* 주어진 요청 *
아래 항목에서 "Screen dimensions: 360x360 How do I perform: Tap the route" 부분이 들어 있는 줄부터 항목의 마지막 줄까지, 처음과 끝 줄을 모두 포함해 그대로 옮겨 적으세요.

[수집된 항목]
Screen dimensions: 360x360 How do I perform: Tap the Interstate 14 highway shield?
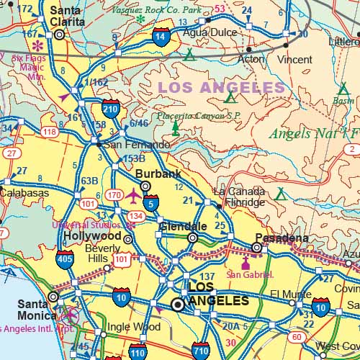point(162,37)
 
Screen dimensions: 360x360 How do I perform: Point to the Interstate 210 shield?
point(111,109)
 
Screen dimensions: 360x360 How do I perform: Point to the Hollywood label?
point(92,235)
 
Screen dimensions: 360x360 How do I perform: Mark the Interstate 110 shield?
point(137,352)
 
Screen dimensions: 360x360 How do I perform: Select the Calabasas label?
point(24,193)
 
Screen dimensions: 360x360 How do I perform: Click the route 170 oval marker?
point(114,194)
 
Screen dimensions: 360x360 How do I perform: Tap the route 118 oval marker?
point(49,132)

* 답변 *
Screen dimensions: 360x360 How do I perform: Tap the route 118 oval marker?
point(49,132)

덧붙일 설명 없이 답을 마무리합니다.